Apple has cultivated a good guy brand image with clever advertising and phenomenal products, but Apple is a bully. Steve Jobs has been lauded as a hero, while competitors like Bill Gates – who’s out trying to eradicate Polio by the way – has at times been vilified for being far less anti-competitive than Mr. Jobs. It’s now been written several major papers that Steve Jobs told his biographer he wanted to “destroy Android” by going “thermonuclear” on it because he considered it “stolen technology.” These are not only the words of an aggressive competitor, but of a megalomaniac. Jobs was one to attend to detail. His choice of the word “thermonuclear” likely wasn’t an accident. It infers total destruction and annihilation, terms that aren’t in the spirit of healthy competition.
Many onlookers have suggested that Apple’s attack on Samsung is merely a warning to Google, and perhaps others.
While Google isn’t all baby kisses and bunny rabbits either, the company is a great innovator in its own right, and is a proponent of open, shared technology – a concept Apple clearly finds abhorrent. With the touch-centric Windows 8 platform launching, one wonders whether Apple isn’t also shaking a big fist in the direction of its old rival Microsoft. This aspect of the story isn’t new. Anyone who ever built PCs in the age of desktops recognizes the great advantages of the open ecosystem. If a component fried out, you could easily replace it. When Mac components fried out, your Jobs-worshipping pals were left with flashy $2000 paperweights. But Apple never dominated the PC market they way they dominate in mobile devices.

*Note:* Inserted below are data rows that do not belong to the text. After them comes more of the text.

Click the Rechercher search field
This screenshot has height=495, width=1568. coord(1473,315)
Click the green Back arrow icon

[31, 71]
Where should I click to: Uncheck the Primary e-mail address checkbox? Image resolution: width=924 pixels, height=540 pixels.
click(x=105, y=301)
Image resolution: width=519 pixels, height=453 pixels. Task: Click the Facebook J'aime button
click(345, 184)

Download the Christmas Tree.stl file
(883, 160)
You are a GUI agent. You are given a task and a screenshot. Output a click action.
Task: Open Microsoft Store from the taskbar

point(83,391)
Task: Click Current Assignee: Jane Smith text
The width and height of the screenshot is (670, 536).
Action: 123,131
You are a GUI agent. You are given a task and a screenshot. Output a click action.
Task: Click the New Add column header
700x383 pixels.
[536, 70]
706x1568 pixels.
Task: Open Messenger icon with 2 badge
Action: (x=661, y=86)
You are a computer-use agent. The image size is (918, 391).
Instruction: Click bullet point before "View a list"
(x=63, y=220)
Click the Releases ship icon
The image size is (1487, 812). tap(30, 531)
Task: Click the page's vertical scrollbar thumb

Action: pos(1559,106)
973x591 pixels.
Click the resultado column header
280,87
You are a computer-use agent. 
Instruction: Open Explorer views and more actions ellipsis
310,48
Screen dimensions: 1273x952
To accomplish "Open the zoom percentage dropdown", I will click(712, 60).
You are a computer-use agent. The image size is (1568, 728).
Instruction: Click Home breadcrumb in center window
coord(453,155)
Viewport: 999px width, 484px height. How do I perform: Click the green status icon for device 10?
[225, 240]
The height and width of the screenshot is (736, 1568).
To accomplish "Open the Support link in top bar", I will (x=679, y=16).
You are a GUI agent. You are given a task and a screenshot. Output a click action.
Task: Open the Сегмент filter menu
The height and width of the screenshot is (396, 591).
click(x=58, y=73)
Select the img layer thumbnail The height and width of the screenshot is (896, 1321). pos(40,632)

Ultimately, courts will decide just how far Apple can go in claiming ownership over pokes and pinches. But how will they draw a line between the operating system and what runs on it? Apple is already dominant in the handset and mobile content markets. They’re able to charge hefty premiums for transactions conducted within their ecosystem as a result. For mobile commerce – think apps, digital content, mobile payments, and online retail via mobile – to open up and benefit consumers, Apple has to face competition from other ecosystems. If other players are limited in their ability to innovate because Apple is free to bully would-be competitors with its patent portfolio, it gives Apple an uneven – and perhaps unfair- advantage. If the result was only that Apple sold more devices than anyone else as a result, that wouldn’t be so bad. But in terms of mobile and online commerce, that device – be it an iPhone, iPad, Apple TV, iPod touch, or Mac – is merely a conduit into an Apple controlled ecosystem in which Apple can unilaterally dictate the cost to do business.
This may be the next front in the Apple patent war. Basically, every other market participant needs to be prepared to unite and break Apple’s stranglehold on mobile (and therefore online) commerce. For mobile operators, the big question is how their interests are best served. Is it in standing on the sidelines and avoiding Apple’s fury? Or pushing back and defending the border between operating systems and ecosystems. Mobile operators are most likely to benefit from a marketplace in which they can participate at many levels and not just as efficient sellers of Apple’s next IP-protected device.
(Maybe it’s time to buy a Kindle Fire. After all, Amazon takes AMEX points.)